DATA EXTRACT:
··········
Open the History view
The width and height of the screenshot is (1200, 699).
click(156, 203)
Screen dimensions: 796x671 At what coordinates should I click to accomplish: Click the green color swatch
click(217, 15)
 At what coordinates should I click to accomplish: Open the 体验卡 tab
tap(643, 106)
··········
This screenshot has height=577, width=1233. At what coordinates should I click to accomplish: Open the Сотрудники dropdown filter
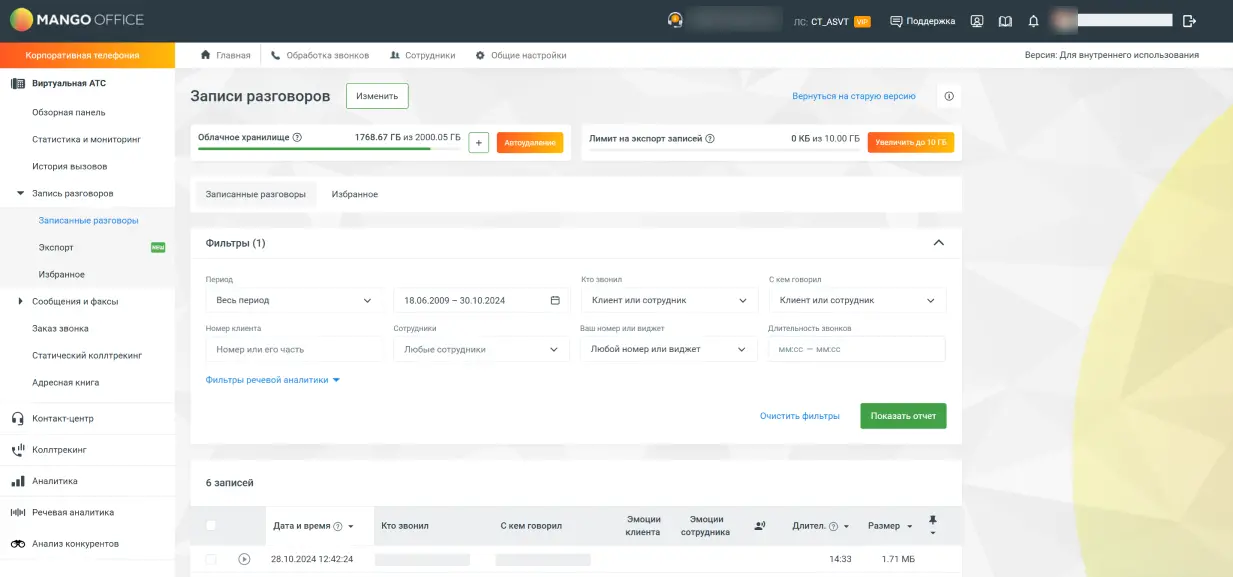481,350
··········
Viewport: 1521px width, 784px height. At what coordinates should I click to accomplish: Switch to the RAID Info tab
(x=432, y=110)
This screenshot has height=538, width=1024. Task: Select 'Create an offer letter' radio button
··········
PROBLEM STATEMENT:
Using the data above, extract exactly the lines from the one that holds "Viewport: 1521px width, 784px" to the one that holds "This screenshot has height=538, width=1024.", both ends included, and no others.

EXERCISE OUTPUT:
Viewport: 1521px width, 784px height. At what coordinates should I click to accomplish: Switch to the RAID Info tab
(x=432, y=110)
This screenshot has height=538, width=1024. Task: Select 'Create an offer letter' radio button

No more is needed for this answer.